# Quoted text start

The Cedar Rapids and Missouri River Railroad was a railroad chartered to run from Cedar Rapids, Iowa to Council Bluffs, Iowa on the Missouri River.  It was the first railroad to reach Council Bluffs, Iowa, the eastern terminus of the First transcontinental railroad.  The city of Ames, Iowa was created as a station stop on the line.  It was one of four railroads that were built as result of the Iowa Land Bill of 1856 that gave land grants for railroads.

The railroad was organized on January 16, 1860, and composed largely of stockholders in the Chicago, Iowa and Nebraska Railroad Company, already in operation from Clinton to Cedar Rapids.

Union Pacific Railroad baron Thomas Clark Durant was to manipulate CR&M stock to add to his fortune.  Durant controlled another of the Iowa land grant railroads, the Mississippi and Missouri Railroad (M&M) and ran up its stock by saying the transcontinental railroad would connect to it.  At the same time, he was buying the depressed CR&M stock.  Then Durant declared that CR&M would be the railroad of choice for the transcontinental connection. After buying back the newly depressed M&M stock, Durant and his cohorts made about $5 million.

# Quoted text end
# Dataset content start

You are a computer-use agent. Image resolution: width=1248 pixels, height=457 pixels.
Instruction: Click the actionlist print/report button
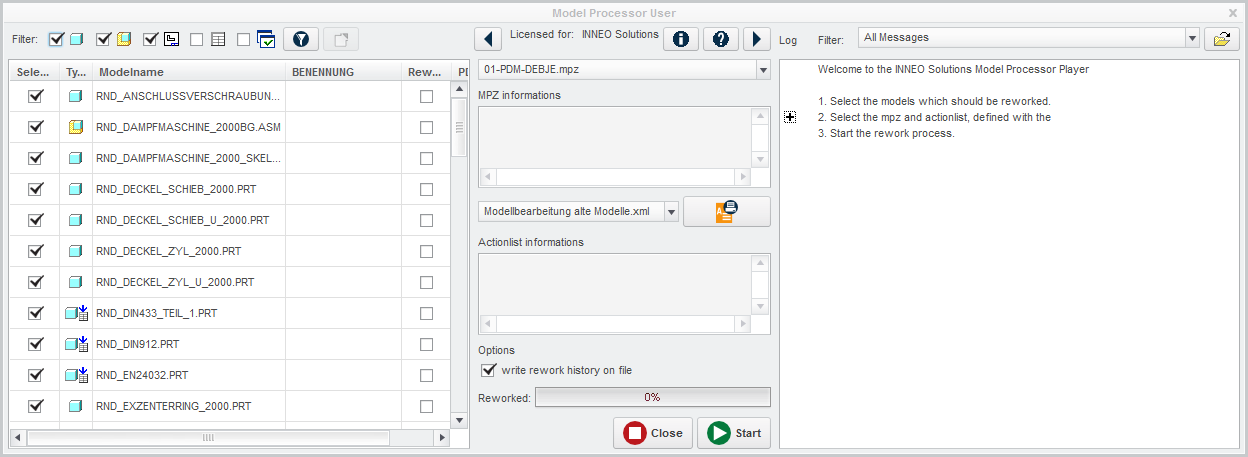click(726, 212)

# Dataset content end

Extract from the railroad text the stretch from "The Cedar Rapids" through "to Cedar Rapids.", copying it word for word.

The Cedar Rapids and Missouri River Railroad was a railroad chartered to run from Cedar Rapids, Iowa to Council Bluffs, Iowa on the Missouri River.  It was the first railroad to reach Council Bluffs, Iowa, the eastern terminus of the First transcontinental railroad.  The city of Ames, Iowa was created as a station stop on the line.  It was one of four railroads that were built as result of the Iowa Land Bill of 1856 that gave land grants for railroads.

The railroad was organized on January 16, 1860, and composed largely of stockholders in the Chicago, Iowa and Nebraska Railroad Company, already in operation from Clinton to Cedar Rapids.